February 3, 2000
Three Iranian Jews are released, but fears persist
The release on bail this week of three Iranian Jewish prisoners has raised hopes for their future, but not alleviated concerns that they and the other 10 accused of espionage will not receive a fair trial.
Wednesday's release followed announcements earlier this week that a trial is imminent for all 13 of the imprisoned Jews.
"Obviously we're glad about this development, but we can't forget there are 13 people, and we won't start celebrating until all 13 are released," said Sam Kermanian, secretary-general of the Los Angeles-based Iranian American Jewish Federation.
The three released are 16-year-old Navid Balazadeh, the youngest of the defendants, his uncle Nejad Bouroghi, who is a religious leader in the city of Isfahan, and Omid Tepilin of Shiraz, said Kermanian.
The 13 Jews -- religious and community leaders -- have been held in a jail in the southern Iranian city of Shiraz since the spring. They have been accused of spying for Israel and the United States but have not been formally charged.

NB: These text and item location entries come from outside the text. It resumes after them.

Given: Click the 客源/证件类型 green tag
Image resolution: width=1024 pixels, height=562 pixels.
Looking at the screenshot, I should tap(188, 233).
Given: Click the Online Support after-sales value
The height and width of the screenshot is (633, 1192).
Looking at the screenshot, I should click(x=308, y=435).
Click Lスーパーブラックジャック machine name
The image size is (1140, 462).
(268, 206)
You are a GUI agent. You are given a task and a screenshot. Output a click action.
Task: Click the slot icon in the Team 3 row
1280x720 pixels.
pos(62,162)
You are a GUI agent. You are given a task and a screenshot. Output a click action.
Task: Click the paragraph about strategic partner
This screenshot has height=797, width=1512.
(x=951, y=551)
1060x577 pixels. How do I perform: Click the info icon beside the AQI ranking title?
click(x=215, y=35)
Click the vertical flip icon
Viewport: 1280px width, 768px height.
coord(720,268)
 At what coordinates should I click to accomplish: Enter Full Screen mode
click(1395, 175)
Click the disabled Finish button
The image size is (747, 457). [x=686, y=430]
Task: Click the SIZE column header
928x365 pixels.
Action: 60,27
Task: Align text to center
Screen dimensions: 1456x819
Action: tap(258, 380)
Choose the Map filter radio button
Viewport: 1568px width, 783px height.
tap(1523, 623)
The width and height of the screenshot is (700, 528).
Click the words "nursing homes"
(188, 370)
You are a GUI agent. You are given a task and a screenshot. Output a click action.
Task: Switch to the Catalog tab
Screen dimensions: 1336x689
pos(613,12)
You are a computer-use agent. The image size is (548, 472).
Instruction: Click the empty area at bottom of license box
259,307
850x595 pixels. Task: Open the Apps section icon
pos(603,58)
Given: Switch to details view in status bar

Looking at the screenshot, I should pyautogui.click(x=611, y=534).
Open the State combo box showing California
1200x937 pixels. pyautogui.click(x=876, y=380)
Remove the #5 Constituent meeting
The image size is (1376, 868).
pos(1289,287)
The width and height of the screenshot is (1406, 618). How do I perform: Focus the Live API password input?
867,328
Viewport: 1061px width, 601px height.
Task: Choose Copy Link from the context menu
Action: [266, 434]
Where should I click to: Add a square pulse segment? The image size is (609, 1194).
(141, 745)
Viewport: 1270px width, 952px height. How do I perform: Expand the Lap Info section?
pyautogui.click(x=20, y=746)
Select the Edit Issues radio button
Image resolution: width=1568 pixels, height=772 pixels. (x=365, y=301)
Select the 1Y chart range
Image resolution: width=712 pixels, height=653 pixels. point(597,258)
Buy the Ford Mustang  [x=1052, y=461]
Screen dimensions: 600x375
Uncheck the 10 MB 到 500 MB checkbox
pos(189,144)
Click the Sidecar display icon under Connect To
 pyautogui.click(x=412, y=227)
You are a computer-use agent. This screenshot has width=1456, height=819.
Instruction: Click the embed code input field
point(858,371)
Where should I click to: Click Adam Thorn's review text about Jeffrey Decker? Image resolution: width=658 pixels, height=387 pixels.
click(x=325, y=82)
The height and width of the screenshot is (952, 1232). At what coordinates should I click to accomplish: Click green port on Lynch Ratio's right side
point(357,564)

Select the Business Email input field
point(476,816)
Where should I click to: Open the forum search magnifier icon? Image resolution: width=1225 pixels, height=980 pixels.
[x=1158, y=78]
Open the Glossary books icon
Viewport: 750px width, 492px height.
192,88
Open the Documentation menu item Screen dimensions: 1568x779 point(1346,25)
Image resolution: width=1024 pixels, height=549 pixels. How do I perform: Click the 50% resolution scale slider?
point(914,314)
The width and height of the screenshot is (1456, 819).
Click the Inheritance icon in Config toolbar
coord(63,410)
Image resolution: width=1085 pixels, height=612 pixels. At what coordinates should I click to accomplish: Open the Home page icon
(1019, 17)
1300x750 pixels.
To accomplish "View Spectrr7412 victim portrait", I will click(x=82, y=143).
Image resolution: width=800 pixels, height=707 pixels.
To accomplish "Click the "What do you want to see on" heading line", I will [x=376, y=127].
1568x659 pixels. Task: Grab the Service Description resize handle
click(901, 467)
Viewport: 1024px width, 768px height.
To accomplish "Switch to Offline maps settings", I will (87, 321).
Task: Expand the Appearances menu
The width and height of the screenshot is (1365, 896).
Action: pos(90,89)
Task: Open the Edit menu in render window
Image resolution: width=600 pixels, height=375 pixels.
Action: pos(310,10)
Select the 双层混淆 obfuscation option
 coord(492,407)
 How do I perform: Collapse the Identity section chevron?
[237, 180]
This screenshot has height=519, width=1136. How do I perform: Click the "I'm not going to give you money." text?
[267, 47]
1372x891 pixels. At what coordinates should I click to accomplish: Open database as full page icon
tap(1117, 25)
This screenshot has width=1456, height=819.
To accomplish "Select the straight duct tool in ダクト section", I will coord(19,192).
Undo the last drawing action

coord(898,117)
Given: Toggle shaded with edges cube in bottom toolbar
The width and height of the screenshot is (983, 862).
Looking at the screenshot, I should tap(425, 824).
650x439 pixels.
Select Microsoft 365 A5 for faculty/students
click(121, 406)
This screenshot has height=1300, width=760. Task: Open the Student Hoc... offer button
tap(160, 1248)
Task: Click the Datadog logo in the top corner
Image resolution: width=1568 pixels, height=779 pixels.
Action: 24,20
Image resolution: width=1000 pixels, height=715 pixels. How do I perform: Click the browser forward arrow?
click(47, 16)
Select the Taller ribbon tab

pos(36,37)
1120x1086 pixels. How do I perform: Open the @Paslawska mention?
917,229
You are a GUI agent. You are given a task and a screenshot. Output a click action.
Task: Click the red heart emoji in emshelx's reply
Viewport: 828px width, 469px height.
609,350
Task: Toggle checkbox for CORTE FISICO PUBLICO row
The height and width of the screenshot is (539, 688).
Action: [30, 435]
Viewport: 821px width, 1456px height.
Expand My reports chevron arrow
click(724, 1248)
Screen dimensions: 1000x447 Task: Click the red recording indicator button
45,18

Both Israel and the United States have vehemently denied the accusations against them.
They face the death penalty if convicted.
The three released this week will still face a trial should the government bring formal charges against them, Kermanian said, "but I'm hoping this indicates that their files, like the others', don't include sufficient evidence to bring charges, and that's why they decided to release them."
Malcolm Hoenlein, the executive vice chairman of the Conference of Presidents of Major American Jewish Organizations, said of the release: "If this is a positive message, we receive it as such, but it's a very limited one."
Advocates for the prisoners still worry that the accused will not receive a fair trial.
They also believe a trial is not likely to occur until after Iran's upcoming elections.
Many observers believe that the arrests and accusations are part of a power struggle between conservative hard-liners and President Mohammad Khatami, who has made overtures to the West.
The Feb. 18 elections are being seen as a contest between the two forces vying for power.
Iranian officials have not detailed the evidence against the suspects, but hard-line elements of the judiciary reportedly have said documentation of the alleged crimes proves their guilt.
The case sparked an international outcry, and those working on behalf of the detained have alternated between public and private diplomacy to press their cause.
In recent months, American Jewish advocates -- while hoping for the prisoners' release -- have also been working to try to ensure that the prisoners receive a fair trial.
"Our preference is they should be released now," Hoenlein said. "They've suffered enough no matter what they've done, and none are guilty of espionage."
A trial might be better than endless delays, said Hoenlein, but "has to be public with representation and outside participation as has been promised all along."
Kermanian, agreed, saying a trial presents an opportunity for Iran to "show to the world that it's serious about its declarations regarding the rule of law, its civil rights, or depending on the outcome, to essentially prove they are not serious.''
He expressed concern about the judicial process, especially that the Jews be given lawyers and that the lawyers be given adequate time to review the charges and prepare a defense.